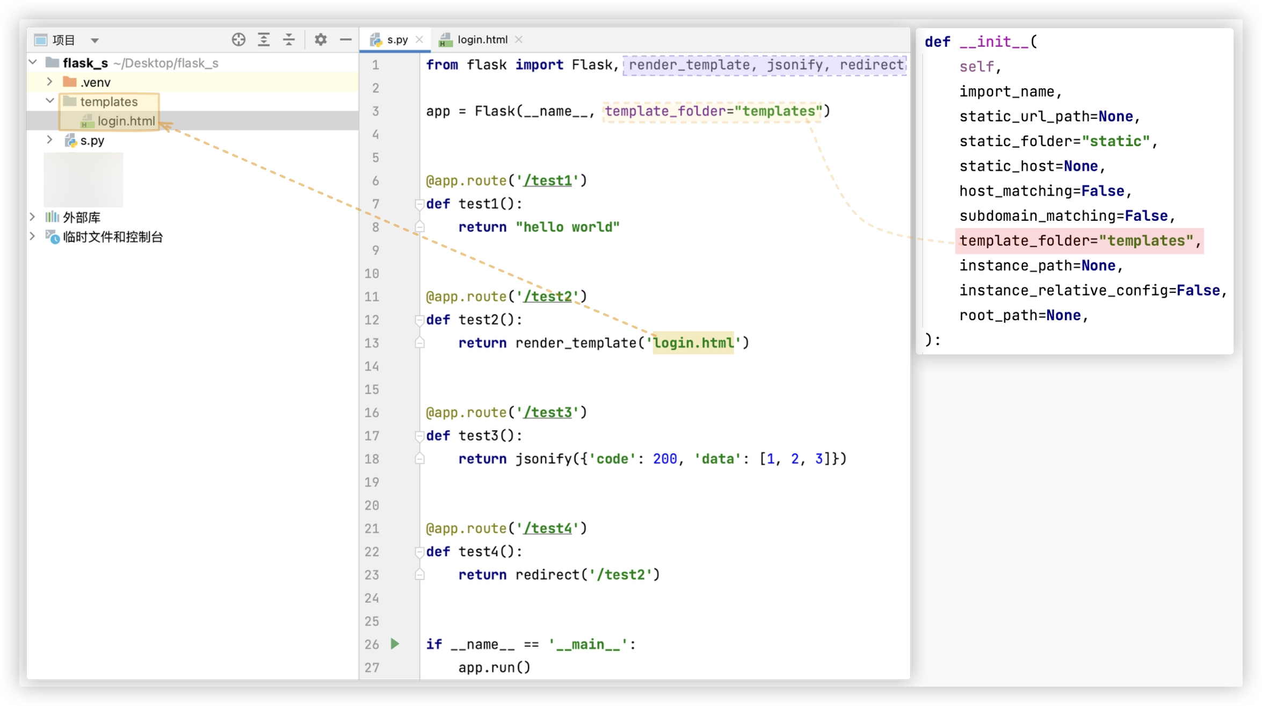Toggle fold marker at def test3 line
The image size is (1262, 706).
point(419,436)
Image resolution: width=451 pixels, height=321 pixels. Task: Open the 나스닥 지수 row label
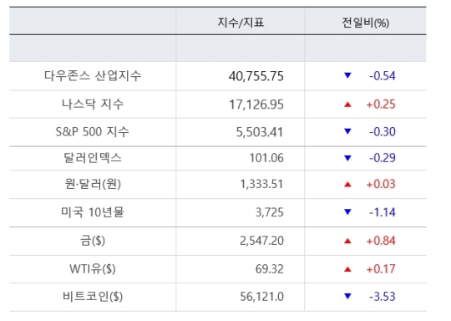tap(93, 104)
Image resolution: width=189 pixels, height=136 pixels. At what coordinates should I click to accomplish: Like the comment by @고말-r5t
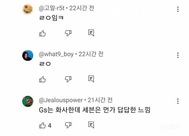pyautogui.click(x=43, y=33)
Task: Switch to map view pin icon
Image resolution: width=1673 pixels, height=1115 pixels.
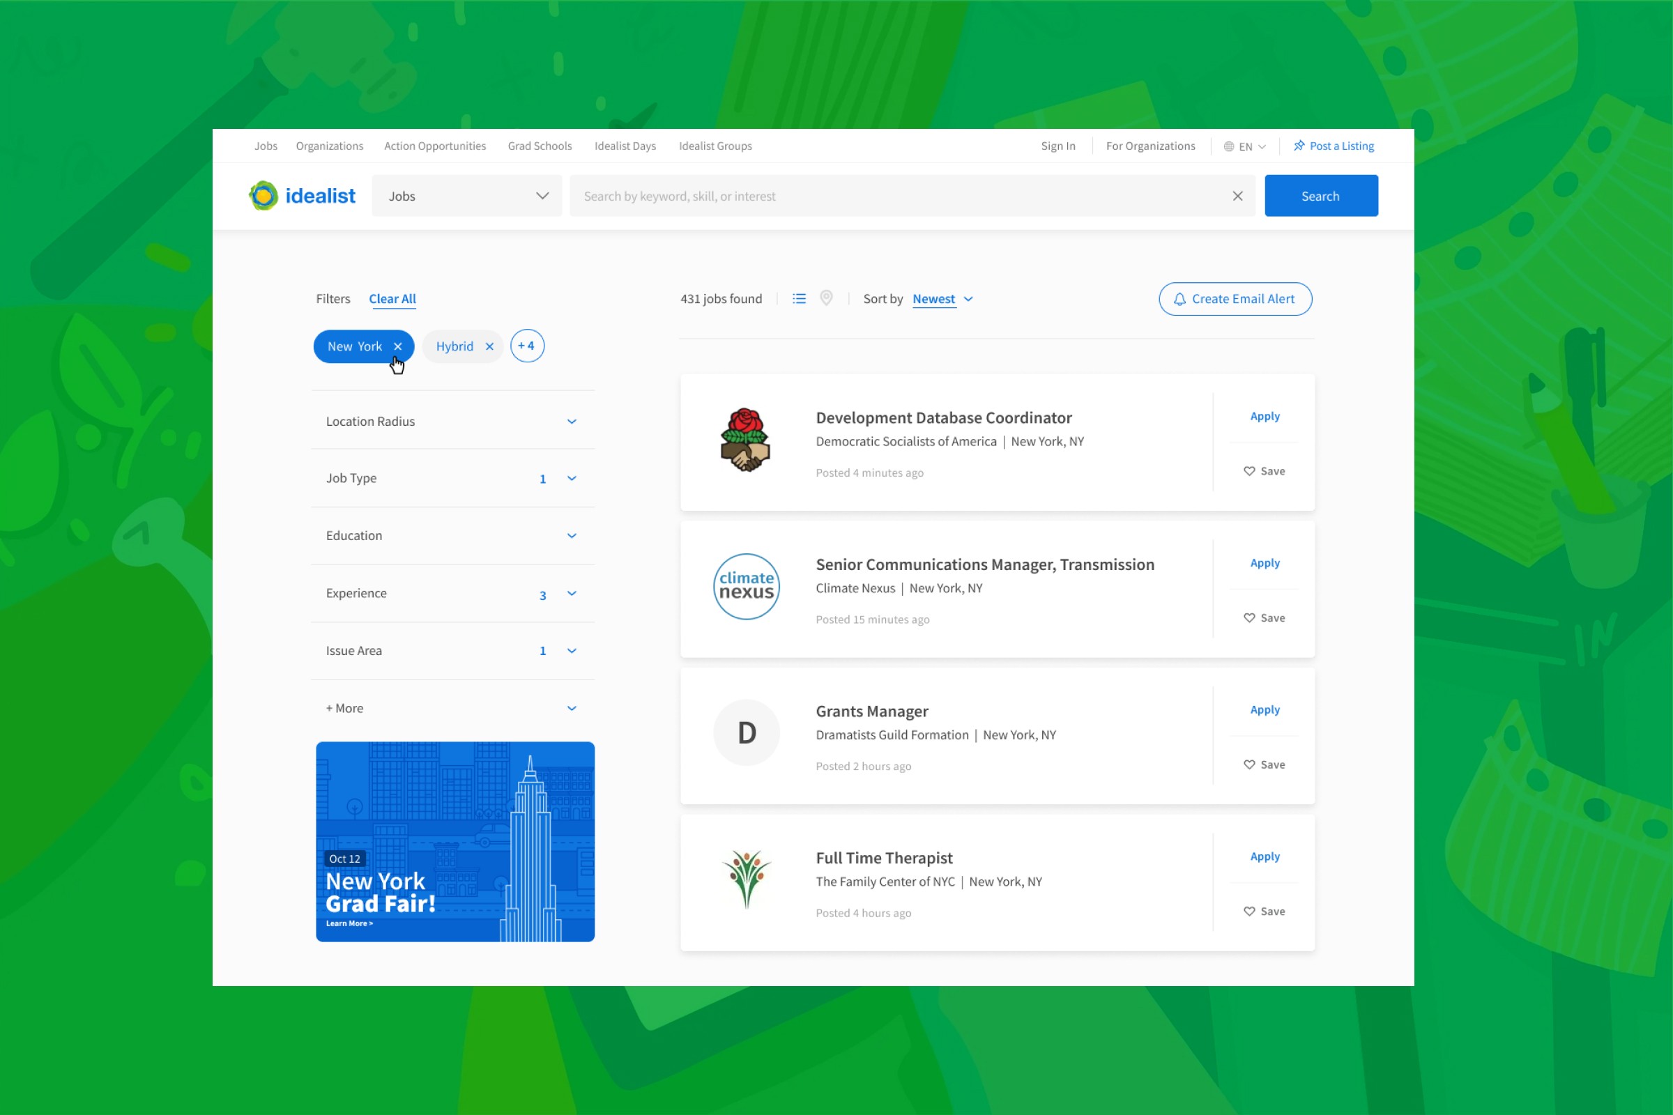Action: pos(826,298)
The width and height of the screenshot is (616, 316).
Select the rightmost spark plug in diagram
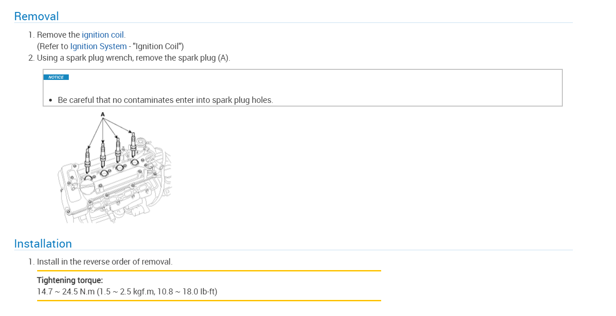[133, 143]
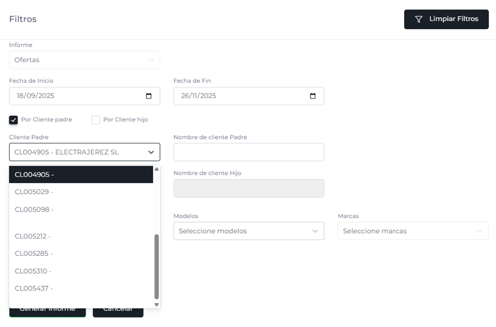Screen dimensions: 496x327
Task: Collapse the Cliente Padre dropdown
Action: coord(151,152)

* **What to do**:
Copy out all of the entries above word for word, leaving out the pictures.

* **Answer to this task**:
Toggle fold marker at def test3 line
The image size is (1262, 706).
point(419,436)
Image resolution: width=451 pixels, height=321 pixels. Task: Open the 나스닥 지수 row label
tap(93, 104)
Image resolution: width=189 pixels, height=136 pixels. At what coordinates should I click to accomplish: Like the comment by @고말-r5t
pyautogui.click(x=43, y=33)
Task: Switch to map view pin icon
Image resolution: width=1673 pixels, height=1115 pixels.
Action: pos(826,298)
The width and height of the screenshot is (616, 316).
Select the rightmost spark plug in diagram
[133, 143]
Screen dimensions: 496x327
Task: Collapse the Cliente Padre dropdown
Action: coord(151,152)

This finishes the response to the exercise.